I Thought You Would Be Funnier

Shannon Wheeler

Boom! Town

Black and White,

soft cover, 108 Pages

ISBN: 978-1608860340


review by Kristian Williams

A job description for the single-panel cartoonist:  Using one image and one line of text, go make something funny. Now do it over and over again.

            It’s not surprising how many single-panels fail.  Writing is hard, drawing is hard, and humor is really hard.  And the simplicity of the form — one line, one image, that’s it — is a serious constraint.  What’s more surprising is that, given two elements, a great many cartoonists neglect one of them or the other.  Hence, we commonly see funny pictures with superfluous captions, or else stand-up-comedy-style one-liners underneath pointless pictures.  It seems that — though being restricted to fewer compositional elements may be more difficult than choosing among many — two may at times be even more difficult than one.  It’s not enough, usually, to draw a funny picture or write a little joke.  The text and the image have to work together, or as a cartoon the piece fails.
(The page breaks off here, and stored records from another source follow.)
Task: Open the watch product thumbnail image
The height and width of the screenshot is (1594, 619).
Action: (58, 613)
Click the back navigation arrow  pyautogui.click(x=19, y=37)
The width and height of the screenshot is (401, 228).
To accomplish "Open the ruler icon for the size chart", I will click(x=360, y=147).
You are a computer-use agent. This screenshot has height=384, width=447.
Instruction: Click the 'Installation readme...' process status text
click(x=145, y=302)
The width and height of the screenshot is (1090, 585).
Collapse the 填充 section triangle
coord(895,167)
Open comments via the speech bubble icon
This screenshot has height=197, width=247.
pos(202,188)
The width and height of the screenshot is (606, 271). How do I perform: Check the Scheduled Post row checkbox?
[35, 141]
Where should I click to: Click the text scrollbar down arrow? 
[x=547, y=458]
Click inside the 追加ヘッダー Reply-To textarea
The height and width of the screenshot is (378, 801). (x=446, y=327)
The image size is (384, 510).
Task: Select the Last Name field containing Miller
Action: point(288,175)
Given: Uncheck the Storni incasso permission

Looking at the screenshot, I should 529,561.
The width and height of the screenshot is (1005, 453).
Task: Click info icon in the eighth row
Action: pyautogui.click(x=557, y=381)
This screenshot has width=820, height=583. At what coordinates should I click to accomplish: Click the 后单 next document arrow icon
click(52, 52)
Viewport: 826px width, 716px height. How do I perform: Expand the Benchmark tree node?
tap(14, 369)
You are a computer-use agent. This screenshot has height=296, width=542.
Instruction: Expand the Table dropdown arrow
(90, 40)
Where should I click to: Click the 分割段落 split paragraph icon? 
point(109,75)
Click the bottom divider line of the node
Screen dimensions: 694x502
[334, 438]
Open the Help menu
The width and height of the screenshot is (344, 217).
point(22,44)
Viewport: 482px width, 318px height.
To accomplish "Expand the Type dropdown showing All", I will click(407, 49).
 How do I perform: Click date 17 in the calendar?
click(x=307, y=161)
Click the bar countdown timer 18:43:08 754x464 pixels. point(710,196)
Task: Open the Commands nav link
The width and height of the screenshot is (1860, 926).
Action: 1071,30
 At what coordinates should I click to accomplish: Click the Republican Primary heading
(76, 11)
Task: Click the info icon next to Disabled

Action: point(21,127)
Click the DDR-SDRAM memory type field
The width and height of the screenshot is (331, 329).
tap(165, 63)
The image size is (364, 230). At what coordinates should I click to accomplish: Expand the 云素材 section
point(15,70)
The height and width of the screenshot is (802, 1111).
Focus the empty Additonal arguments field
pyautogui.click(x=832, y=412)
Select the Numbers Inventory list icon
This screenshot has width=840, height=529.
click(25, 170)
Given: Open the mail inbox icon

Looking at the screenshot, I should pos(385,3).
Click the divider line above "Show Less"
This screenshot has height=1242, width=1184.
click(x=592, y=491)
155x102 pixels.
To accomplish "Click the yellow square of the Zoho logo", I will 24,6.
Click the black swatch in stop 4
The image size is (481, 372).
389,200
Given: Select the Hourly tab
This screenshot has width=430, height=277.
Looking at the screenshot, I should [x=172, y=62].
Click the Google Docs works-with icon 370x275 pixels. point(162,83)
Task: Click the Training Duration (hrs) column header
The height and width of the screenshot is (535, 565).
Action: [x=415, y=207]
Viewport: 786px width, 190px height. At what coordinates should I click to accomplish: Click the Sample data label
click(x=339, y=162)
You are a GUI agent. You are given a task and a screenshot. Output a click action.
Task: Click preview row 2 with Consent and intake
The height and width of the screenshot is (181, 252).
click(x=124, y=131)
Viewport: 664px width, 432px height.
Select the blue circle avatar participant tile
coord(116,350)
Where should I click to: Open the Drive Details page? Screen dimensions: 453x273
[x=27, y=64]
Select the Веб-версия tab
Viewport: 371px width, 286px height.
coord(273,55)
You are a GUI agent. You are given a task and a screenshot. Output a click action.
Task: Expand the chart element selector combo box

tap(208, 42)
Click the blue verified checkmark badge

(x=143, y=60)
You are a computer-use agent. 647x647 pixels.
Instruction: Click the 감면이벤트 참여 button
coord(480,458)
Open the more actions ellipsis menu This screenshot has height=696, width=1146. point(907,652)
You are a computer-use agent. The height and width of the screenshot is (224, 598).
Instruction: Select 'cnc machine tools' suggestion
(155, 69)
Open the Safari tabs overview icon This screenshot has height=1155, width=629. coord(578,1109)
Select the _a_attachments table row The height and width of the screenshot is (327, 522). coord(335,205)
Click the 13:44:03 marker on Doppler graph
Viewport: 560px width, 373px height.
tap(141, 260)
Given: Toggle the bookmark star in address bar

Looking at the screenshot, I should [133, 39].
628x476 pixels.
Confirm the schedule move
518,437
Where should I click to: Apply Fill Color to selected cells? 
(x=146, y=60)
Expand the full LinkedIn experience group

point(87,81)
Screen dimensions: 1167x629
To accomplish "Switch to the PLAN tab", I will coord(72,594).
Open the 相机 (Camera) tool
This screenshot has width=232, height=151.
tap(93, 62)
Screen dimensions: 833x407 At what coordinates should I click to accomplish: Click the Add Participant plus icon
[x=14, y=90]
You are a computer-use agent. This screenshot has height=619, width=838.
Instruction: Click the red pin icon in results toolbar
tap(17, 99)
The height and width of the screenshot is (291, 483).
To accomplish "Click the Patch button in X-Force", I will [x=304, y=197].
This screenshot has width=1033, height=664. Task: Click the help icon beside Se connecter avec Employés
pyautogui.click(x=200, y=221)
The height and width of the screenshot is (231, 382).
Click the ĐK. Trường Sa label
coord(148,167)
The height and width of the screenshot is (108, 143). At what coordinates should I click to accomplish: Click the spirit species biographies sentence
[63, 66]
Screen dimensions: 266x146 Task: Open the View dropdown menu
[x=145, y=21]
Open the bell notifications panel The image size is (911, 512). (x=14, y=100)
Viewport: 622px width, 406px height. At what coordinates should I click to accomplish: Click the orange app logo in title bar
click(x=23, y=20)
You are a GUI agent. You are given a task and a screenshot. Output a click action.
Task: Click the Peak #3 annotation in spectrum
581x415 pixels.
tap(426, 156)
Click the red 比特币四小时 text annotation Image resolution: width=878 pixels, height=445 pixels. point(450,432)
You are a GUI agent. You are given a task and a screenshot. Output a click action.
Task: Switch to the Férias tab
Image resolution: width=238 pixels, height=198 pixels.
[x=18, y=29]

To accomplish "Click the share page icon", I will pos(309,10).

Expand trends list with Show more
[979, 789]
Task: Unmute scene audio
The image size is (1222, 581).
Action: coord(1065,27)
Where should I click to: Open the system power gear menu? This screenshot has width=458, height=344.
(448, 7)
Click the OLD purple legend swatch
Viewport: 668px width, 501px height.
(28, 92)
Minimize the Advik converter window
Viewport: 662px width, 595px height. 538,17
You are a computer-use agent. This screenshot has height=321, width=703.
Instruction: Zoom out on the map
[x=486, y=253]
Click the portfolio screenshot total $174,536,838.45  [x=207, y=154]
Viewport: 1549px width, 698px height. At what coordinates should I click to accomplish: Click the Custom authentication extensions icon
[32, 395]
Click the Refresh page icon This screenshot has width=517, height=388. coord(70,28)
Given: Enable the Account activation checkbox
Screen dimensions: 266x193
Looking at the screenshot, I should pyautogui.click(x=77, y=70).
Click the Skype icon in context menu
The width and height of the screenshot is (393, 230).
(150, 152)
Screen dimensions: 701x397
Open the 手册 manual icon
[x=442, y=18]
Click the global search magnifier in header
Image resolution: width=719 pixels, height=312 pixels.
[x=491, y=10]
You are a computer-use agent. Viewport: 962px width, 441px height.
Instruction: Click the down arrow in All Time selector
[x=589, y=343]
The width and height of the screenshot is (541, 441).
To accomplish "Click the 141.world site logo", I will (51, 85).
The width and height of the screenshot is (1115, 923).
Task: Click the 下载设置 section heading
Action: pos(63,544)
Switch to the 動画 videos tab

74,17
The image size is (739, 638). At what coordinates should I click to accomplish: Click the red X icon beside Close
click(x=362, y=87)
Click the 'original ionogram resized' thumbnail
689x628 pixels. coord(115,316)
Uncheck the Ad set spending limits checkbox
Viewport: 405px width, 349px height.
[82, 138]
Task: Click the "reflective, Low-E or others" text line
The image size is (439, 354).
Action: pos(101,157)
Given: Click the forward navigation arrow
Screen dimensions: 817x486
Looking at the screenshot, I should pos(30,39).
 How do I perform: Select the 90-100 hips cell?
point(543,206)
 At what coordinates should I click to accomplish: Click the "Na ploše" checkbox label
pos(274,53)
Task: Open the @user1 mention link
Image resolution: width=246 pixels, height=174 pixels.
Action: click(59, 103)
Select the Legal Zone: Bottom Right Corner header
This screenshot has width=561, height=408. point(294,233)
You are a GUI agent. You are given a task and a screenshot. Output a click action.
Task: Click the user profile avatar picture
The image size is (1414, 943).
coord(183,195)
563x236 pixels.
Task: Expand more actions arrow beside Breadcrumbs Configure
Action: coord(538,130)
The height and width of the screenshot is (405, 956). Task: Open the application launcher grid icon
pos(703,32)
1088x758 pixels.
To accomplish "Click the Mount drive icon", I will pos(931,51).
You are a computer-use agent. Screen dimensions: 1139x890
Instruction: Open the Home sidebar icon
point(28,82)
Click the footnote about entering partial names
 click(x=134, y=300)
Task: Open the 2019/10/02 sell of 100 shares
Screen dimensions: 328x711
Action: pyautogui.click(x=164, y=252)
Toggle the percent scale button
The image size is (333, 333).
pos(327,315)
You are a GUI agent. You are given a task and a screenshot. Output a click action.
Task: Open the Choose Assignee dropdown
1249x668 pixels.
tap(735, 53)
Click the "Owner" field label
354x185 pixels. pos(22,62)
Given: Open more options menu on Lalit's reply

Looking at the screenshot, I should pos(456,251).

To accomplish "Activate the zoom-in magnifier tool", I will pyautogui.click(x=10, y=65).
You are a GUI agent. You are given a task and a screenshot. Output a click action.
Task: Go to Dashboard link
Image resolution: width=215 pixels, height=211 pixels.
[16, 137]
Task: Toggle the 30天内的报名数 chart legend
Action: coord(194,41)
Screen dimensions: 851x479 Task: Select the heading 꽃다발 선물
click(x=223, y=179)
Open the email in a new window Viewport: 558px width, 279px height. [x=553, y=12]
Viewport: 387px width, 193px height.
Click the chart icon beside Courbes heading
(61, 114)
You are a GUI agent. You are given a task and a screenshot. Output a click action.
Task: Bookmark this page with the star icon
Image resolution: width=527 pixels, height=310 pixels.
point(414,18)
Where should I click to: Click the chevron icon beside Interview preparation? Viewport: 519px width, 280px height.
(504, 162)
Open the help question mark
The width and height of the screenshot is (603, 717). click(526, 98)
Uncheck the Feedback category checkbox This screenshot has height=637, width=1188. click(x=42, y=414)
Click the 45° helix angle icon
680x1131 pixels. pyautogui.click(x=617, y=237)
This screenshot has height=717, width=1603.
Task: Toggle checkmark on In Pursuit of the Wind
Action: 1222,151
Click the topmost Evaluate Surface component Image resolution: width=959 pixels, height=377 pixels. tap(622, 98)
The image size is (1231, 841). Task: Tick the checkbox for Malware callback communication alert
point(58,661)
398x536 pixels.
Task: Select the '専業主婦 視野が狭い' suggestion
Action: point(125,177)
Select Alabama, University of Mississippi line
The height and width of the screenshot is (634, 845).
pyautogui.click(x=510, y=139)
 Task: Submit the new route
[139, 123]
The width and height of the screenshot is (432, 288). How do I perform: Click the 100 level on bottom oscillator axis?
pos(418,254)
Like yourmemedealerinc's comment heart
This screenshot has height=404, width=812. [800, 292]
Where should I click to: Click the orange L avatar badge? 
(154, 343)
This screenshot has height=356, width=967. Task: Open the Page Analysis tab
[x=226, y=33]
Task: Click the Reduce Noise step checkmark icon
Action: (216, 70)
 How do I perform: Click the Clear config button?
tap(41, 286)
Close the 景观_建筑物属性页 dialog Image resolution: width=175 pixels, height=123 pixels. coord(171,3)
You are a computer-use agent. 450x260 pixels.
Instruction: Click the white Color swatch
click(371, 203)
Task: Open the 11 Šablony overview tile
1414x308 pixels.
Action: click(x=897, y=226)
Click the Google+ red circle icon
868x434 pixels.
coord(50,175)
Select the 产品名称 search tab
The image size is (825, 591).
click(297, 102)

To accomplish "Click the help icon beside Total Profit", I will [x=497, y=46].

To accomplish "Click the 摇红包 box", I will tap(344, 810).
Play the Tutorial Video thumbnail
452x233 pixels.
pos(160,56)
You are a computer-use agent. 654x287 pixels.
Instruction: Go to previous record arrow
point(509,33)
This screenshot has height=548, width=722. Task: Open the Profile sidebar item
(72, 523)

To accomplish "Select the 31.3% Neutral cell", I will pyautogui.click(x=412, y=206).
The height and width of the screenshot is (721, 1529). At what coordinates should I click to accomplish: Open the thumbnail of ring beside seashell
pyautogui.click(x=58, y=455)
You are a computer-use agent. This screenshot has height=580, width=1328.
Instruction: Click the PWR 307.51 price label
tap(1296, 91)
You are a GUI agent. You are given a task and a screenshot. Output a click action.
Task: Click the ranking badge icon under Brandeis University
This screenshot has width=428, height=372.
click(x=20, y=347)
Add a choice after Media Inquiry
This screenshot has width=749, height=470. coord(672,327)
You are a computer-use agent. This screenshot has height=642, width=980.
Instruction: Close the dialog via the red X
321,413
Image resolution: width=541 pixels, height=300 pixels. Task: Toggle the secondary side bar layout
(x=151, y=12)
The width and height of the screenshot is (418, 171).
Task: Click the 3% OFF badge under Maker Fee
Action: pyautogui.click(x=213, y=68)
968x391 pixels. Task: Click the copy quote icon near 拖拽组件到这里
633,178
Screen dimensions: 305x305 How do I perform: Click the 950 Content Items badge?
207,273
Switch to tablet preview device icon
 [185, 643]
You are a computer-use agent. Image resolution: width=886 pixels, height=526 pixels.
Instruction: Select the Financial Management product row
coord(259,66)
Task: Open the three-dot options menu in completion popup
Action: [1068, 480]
            Shannon Wheeler’s do not fail.

            Even when the caption is enough on its own — as in “I’d be more nostalgic if I weren’t so senile”; or, “It’s late, we’re tired, and I’m a little bit drunk.  I think it’s a good time to talk about our relationship” — the image still adds a sense of poignancy, depth, and often, hilarity.  In both of these examples, it’s the expression of the second party, the listener rather than the speaker, that really brings the gag home.  And in each of these, the setting, though understated in its rendition, helps to establish not only context but tone.  The “senile” old man is sitting comfortably in an armchair, a glass in hand, speaking to an even older friend.  The joke would read differently were they winos sitting on the curb, or were the speaker a hospice patient addressing his nurse.  In the second example, the setting actually gives us some sense as to what it is about the relationship that needs discussing.  The young couple are seated on a couch, each with a glass of wine.  Two plates, with the remains of dinner, rest on the coffee table in front of them.  A television does not appear in the frame, but it is implied.  The image suggests domestic complacency, and the death of romance.  The joke wouldn’t work half as well were the characters seated across the table from one another.

            In the best of these one-panel one-shots, Wheeler gives us something more than a gag.  He gives us a quick look into an entire life — or even, an entire way of life.  The one image and the one line of text implies, or sometimes contains, a complete story, or perhaps an essay.

            In another sense, however, I Thought You Would Be Funnier is a collection of failures.  These are, all of them, cartoons that The New Yorker rejected.  And so it is interesting how many of the cartoons take failure as their theme:  romantic troubles, social faux-pas, illness, professional disappointment, sexual frustration, bad fashion, writer’s block, poverty, moral ambivalence, prison, insanity, and death.  And even when Wheeler’s cartoons are about success, they’re about its unfairness, improbability, and absurd caprice.  In other words, they’re really about failure. I’ll resist the urge to psychoanalyze here, because, simply put, failure is funnier than success —

            — though, almost by definition, cartoons that succeed are more funny than cartoons that fail.

            Is failure is the secret to Wheeler’s success?